La lecture du parc complète l'analyse : 321 diagnostics publiés pour 1 000 résidences principales, environ 1 182 logements occupés par leur propriétaire, de l'ordre de 1 273 maisons individuelles. Ce volume ne préjuge d'aucune éligibilité individuelle : il indique seulement où se concentrent, à Orry-la-Ville, les situations où le scénario décrit sur cette page a le plus de chances d'être pertinent.
Dernier paramètre, le financement du reliquat : sur le cas type à Orry-la-Ville, le reste à charge d'un ménage très modeste ressort à 6 000 € après aide ANAH et prise en charge de l'accompagnement. Étalé sur quinze ans en éco-prêt à taux zéro, cela représente de l'ordre de 35 € par mois, à comparer aux 1 620 € d'économie annuelle attendue sur la facture d'énergie.
Pourquoi la même solution ne se classe pas au même rang partout : à Orry-la-Ville relève de la zone H1a, dont la base conventionnelle atteint 250 kWh/m²/an. Le temps de retour de la remise à niveau d'un logement mis en location s'en trouve mécaniquement raccourci par rapport aux zones plus douces.
À l'échelle intercommunale, à Orry-la-Ville relève de CC de l'Aire Cantilienne. Les permanences France Rénov' de ce périmètre instruisent les demandes portant sur la remise à niveau d'un logement mis en location et recensent les aides locales cumulables, qui viennent en déduction du reste à charge calculé plus haut.
Ne signez rien avant l'accord : sur la remise à niveau d'un logement mis en location à Orry-la-Ville, l'antériorité du dossier est une condition d'éligibilité, pas une formalité. L'enjeu se chiffre à 32 000 € pour un profil très modeste et 18 000 € pour un profil intermédiaire.
Le choix du scénario change l'assiette : à Orry-la-Ville, elle passe de 30 000 € HT à deux classes à 40 000 € HT dès trois classes. Avec le logement loué chiffré autour de 20 569 000 €, l'arbitrage consiste à vérifier si le poste complémentaire nécessaire pour franchir la troisième classe coûte moins que le supplément d'aide qu'il déclenche.
Trésorerie du projet à Orry-la-Ville : 6 000 € de reste à charge pour le profil le plus aidé, accompagnement pris en charge jusqu'à 2 000 €. Un éco-prêt de quinze ans ramène l'effort à 35 € par mois, à comparer aux 1 620 € d'économie annuelle auxquels le logement loué participe.
Ce qui coûte le plus cher n'est pas le prix d'achat mais la reprise : un engagement de conventionnement signé sans simuler le manque à gagner locatif oblige à rouvrir l'ouvrage.

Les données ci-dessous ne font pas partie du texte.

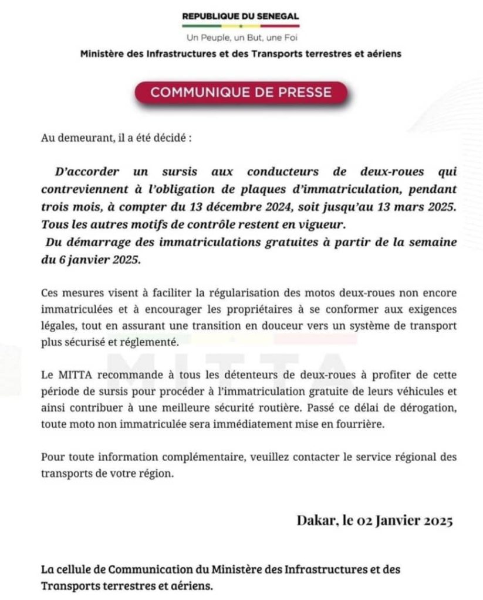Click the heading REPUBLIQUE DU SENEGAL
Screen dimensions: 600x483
pos(241,16)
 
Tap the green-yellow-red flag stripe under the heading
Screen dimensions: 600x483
pos(241,26)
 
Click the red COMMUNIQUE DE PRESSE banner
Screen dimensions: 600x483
pos(241,92)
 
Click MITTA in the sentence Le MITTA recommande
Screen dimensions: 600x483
pos(72,375)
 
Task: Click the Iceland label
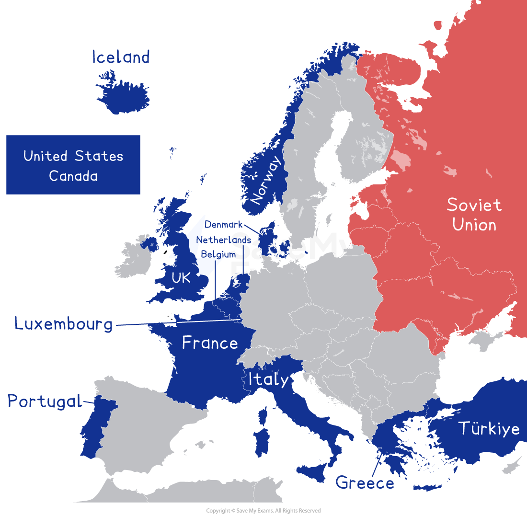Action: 121,57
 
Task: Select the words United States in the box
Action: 73,156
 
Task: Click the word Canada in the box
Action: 73,176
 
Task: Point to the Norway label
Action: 265,181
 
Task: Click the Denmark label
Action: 223,225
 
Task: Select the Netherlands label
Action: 223,240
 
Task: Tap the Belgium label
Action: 218,254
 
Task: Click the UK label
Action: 181,277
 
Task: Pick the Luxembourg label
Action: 64,324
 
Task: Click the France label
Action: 210,343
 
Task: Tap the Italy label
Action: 268,379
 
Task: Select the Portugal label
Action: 45,401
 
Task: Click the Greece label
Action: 365,482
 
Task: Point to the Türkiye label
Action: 489,428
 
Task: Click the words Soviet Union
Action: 474,215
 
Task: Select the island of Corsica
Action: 263,415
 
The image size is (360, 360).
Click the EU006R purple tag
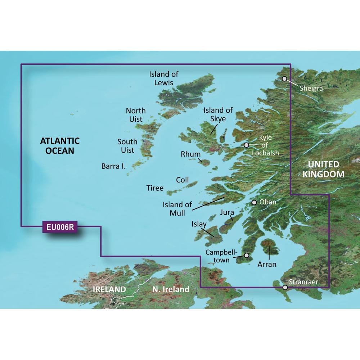point(60,228)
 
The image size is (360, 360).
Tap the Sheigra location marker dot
point(284,78)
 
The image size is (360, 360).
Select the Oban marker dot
point(254,202)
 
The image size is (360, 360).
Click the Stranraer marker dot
point(285,287)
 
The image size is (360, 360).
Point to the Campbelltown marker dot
point(247,255)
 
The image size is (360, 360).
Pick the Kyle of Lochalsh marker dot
point(246,145)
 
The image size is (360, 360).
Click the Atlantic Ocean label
point(60,145)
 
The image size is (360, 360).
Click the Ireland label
point(109,289)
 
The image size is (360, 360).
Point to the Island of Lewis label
point(164,78)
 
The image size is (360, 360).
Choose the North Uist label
point(136,115)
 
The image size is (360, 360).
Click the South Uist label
point(127,146)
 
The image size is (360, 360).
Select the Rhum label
point(190,154)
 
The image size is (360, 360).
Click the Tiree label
point(155,188)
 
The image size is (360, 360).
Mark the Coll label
point(182,180)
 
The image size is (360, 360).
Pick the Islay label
point(199,225)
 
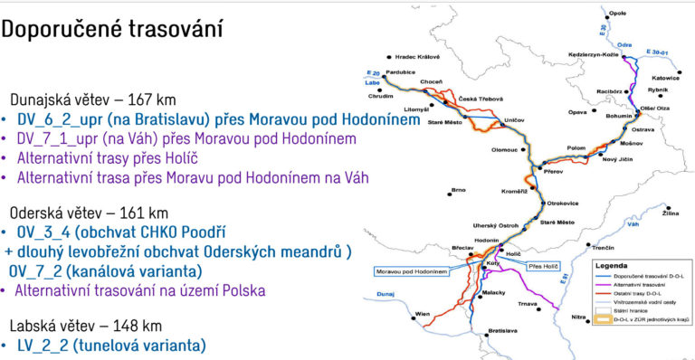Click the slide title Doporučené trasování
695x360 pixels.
112,29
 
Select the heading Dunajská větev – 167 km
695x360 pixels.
92,99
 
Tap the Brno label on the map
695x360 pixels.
458,190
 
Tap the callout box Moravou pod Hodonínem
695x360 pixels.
415,270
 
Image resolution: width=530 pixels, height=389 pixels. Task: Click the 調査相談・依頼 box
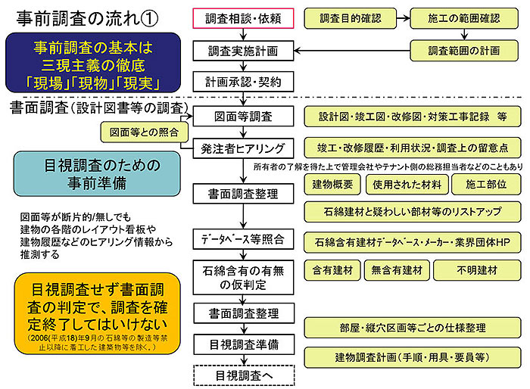[238, 17]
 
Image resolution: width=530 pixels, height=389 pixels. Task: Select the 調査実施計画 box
[238, 51]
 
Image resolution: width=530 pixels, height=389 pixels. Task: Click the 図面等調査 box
[238, 117]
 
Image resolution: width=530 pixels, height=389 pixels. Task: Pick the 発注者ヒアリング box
[238, 148]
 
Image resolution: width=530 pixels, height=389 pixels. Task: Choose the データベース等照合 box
[238, 240]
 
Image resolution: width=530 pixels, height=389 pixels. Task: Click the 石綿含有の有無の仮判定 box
[238, 277]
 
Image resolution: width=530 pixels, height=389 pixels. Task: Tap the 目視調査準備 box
[238, 344]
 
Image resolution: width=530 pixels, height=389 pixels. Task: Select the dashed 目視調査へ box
[238, 375]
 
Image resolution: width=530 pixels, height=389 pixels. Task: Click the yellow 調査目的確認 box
[351, 17]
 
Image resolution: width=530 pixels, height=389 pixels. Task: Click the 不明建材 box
[477, 270]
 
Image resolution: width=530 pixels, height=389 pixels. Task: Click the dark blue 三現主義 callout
[94, 64]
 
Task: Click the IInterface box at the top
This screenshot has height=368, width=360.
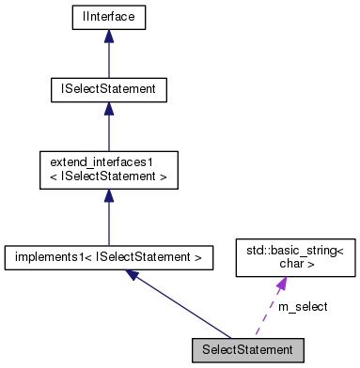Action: tap(109, 18)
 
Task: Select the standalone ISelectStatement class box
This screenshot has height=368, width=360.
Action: tap(109, 90)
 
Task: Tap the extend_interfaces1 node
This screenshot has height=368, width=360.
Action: tap(109, 169)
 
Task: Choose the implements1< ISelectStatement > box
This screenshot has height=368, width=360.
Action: tap(109, 255)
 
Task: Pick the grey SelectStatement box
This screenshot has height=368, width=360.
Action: tap(243, 349)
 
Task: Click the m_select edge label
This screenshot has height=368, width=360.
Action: tap(303, 307)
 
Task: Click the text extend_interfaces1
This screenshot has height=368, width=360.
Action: tap(90, 162)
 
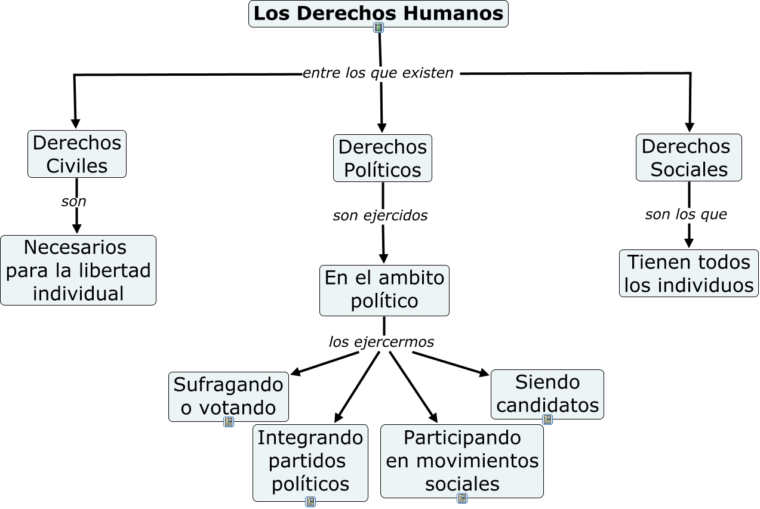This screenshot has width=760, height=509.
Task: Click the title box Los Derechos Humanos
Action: tap(378, 14)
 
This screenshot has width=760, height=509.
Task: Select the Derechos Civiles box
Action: tap(77, 154)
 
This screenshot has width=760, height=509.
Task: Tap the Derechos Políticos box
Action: tap(382, 158)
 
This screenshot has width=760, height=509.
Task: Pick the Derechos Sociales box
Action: tap(688, 158)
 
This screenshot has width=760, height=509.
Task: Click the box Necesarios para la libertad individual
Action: tap(78, 270)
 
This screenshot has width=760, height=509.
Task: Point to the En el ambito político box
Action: tap(384, 290)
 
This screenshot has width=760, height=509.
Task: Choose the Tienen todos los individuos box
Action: tap(688, 273)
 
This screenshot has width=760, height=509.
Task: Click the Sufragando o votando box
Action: tap(228, 396)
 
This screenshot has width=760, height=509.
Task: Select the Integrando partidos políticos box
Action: tap(310, 461)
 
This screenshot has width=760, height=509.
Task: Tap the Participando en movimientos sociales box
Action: tap(461, 460)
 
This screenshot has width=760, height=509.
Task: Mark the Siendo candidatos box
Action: tap(547, 393)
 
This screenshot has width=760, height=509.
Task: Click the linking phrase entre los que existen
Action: tap(378, 73)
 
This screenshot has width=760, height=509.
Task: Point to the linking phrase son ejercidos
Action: tap(380, 215)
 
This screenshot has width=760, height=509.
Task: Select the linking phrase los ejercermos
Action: tap(381, 342)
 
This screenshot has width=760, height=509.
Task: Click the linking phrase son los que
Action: tap(686, 214)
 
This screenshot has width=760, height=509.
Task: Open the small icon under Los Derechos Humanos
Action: tap(379, 27)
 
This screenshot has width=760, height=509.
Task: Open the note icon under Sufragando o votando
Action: tap(229, 422)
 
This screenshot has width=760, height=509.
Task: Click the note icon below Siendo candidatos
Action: tap(547, 419)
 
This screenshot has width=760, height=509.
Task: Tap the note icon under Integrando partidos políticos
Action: tap(310, 502)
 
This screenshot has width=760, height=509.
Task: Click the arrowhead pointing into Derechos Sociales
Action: tap(690, 128)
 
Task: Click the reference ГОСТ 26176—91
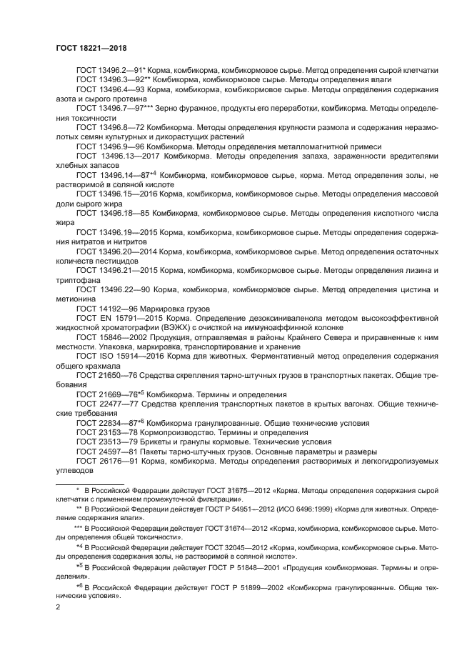click(x=107, y=462)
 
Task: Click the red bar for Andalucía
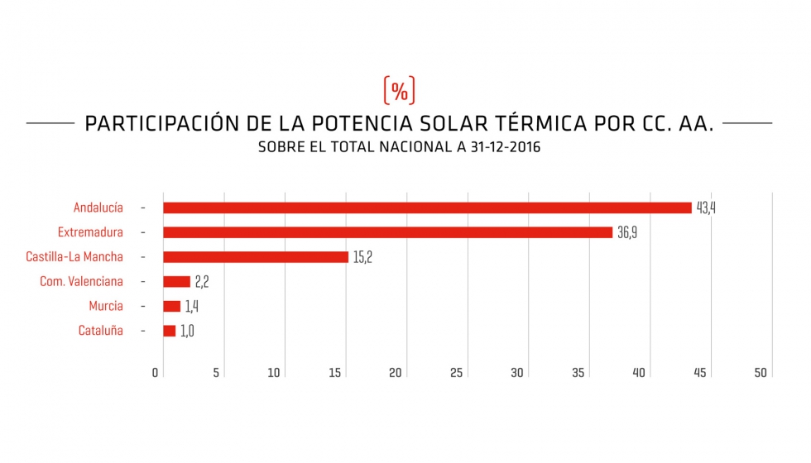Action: (x=426, y=208)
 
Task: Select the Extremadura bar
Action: (x=387, y=232)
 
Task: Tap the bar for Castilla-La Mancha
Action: (x=255, y=257)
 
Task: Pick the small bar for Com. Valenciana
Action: (x=176, y=282)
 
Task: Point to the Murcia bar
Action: (x=171, y=307)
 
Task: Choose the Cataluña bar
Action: (x=169, y=331)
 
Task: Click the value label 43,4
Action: (x=706, y=208)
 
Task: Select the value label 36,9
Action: (x=627, y=232)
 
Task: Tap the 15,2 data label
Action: (x=363, y=257)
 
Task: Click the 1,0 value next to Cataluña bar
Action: (x=187, y=331)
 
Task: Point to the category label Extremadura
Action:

Comptez 2 056 900 € à 4 113 800 € à Orry-la-Ville, à la charge exclusive du ménage puisque l'aide a déjà été versée sur le premier chantier.
Maisons ou logements collectifs, la réponse technique diffère : à Orry-la-Ville, la part de maisons atteint 84 % du parc (1 273 logements). Pour la remise à niveau d'un logement mis en location, cela signifie que la vacance du logement pendant les travaux lourds conditionne la majorité des chantiers plutôt qu'une minorité de cas.